Das ist so niedlich von ihm...

Ich strich über seine Arme.

»Du hattest mich schon ab den ersten Satz.«, schmunzelte ich und küsste den überrumpelten Jungen vor mir.

Letztendlich legten wir uns gemeinsam in mein Bett und schliefen fast ein.

»Danke...«, säuselte ich noch. Er strich sich über die Augen und richtete sich etwas auf.
»Wieso bedankst du dich so oft?«, fragte er etwas verständnislos und verwundert.
»Weil es jeden Moment zu spät dafür sein könnte...«, reagierte ich mit der traurigen und schmerzhaften Wahrheit.


Er hatte das nicht erwartet, das sah man ihm an.


Er legte sich wieder hin und drückte mich näher zu ihm, als davor, gab kein Wort mehr von sich und schlief so mit mir ein.



Es könnte jeden Moment zu spät sein...





Das wars'.


Ich weiß nicht, ob ich morgen noch ein Kapi schaffe, denn abends passiert das, weshalb ich vermutlich aufhören muss und ich muss wieder zur Schule. Also vermutlich nicht.

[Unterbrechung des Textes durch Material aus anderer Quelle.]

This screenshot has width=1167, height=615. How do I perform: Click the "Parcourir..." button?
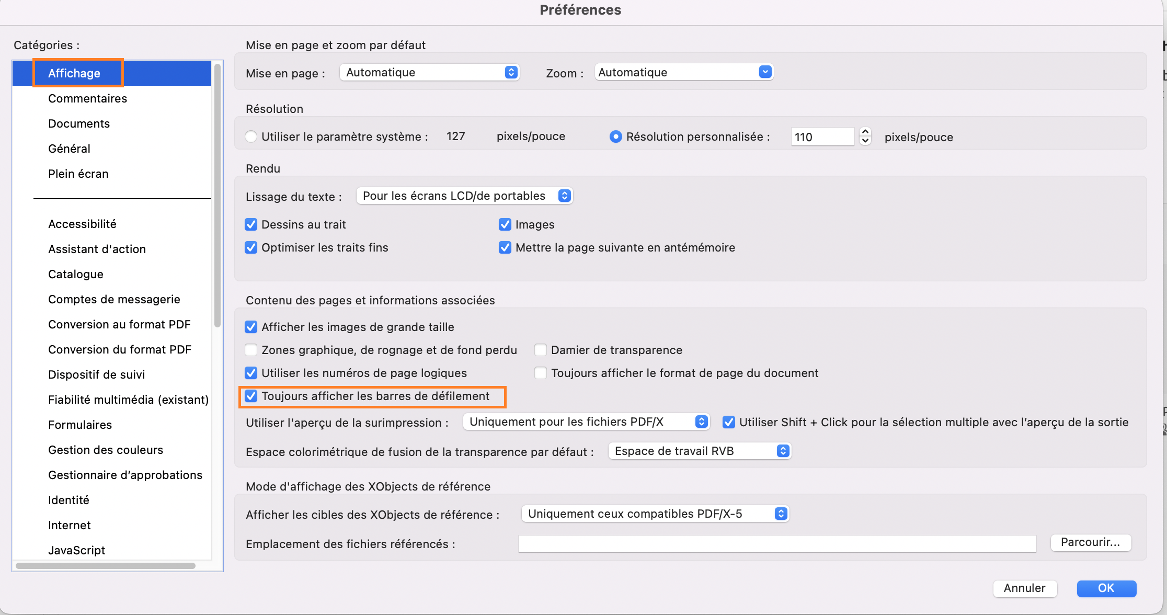coord(1091,542)
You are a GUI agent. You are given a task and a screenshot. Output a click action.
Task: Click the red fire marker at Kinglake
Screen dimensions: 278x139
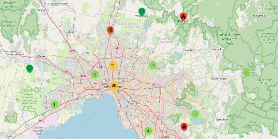(183, 16)
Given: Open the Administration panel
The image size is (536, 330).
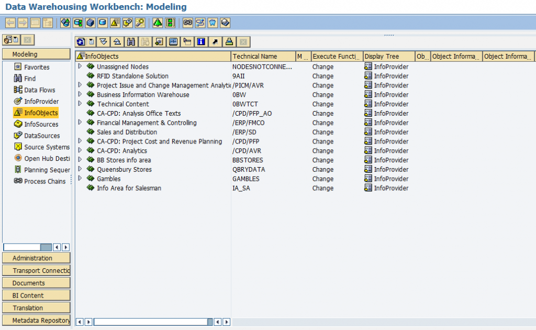Looking at the screenshot, I should point(36,258).
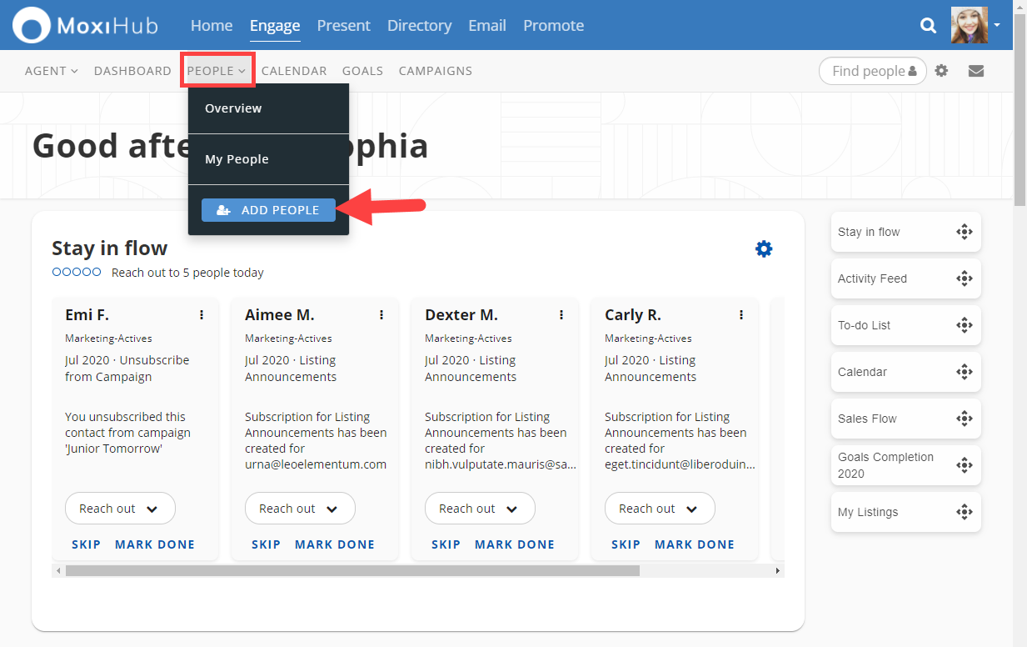This screenshot has height=647, width=1027.
Task: Open Reach out dropdown on Carly R. card
Action: (660, 509)
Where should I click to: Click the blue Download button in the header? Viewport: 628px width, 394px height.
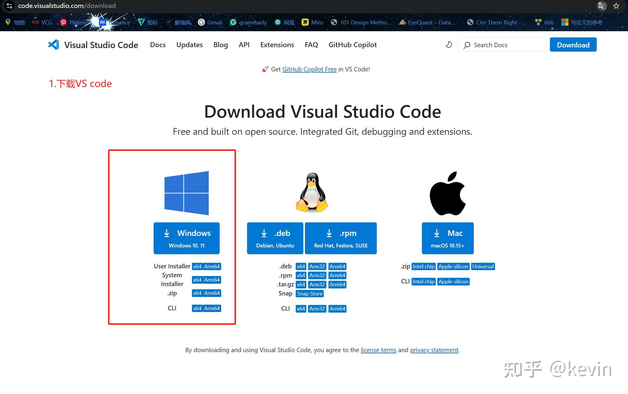point(573,45)
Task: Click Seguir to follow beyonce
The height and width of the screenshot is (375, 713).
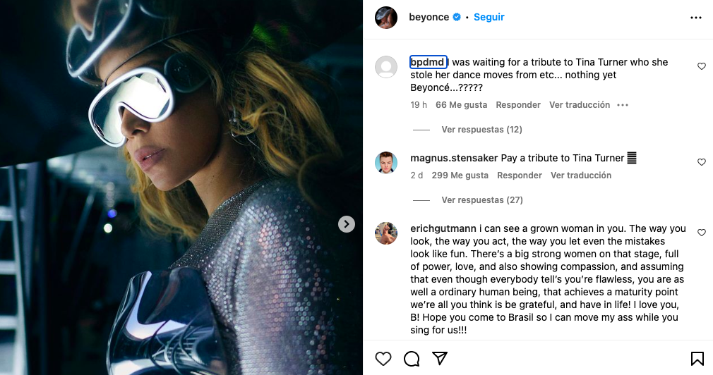Action: pyautogui.click(x=489, y=17)
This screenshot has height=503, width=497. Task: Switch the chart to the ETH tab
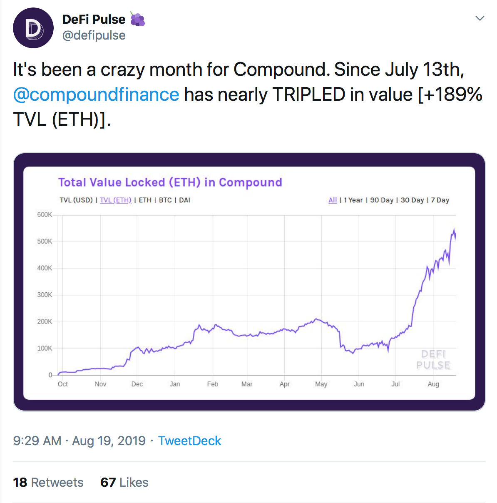pos(145,200)
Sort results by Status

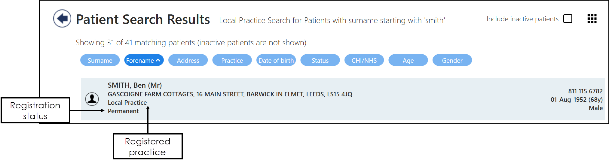[x=320, y=60]
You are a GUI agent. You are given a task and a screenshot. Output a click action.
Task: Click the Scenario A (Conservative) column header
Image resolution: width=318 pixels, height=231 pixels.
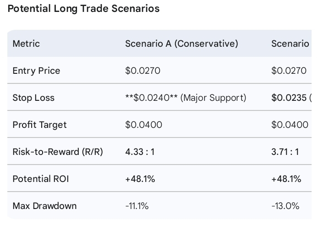tap(181, 44)
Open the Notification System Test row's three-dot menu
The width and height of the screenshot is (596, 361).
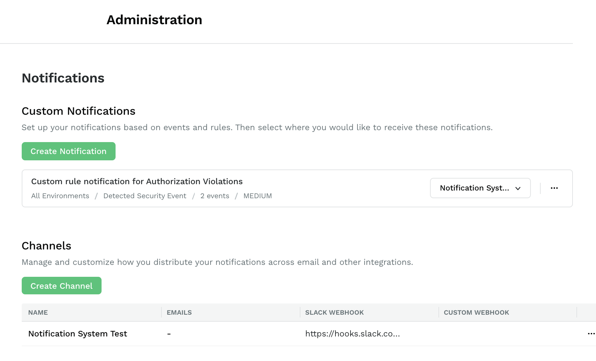[591, 334]
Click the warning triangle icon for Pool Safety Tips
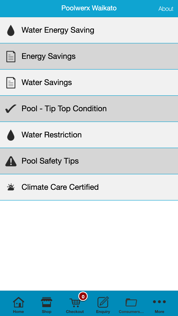Viewport: 178px width, 316px height. point(11,161)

Wenn nicht, möchte ich hiermit gerne vorsorgen und danke für alles an alle sagen. Ich kann es gar nicht aufzählen, so viele Dinge und so viele Menschis sind es. Wirklich, ich bin so froh... ich meine... auch dass wir Platz 18 in Ff erreicht haben... Wie krass ist das denn?! Nur schade, dass genau in dem Moment, in dem wir das komplett nebensächliche Ziel genau vor Augen hatten und es greifbar nahe war, muss ich aufhören... Es tut mir auch leid für alle die, die da mit gefiebert und gehofft haben.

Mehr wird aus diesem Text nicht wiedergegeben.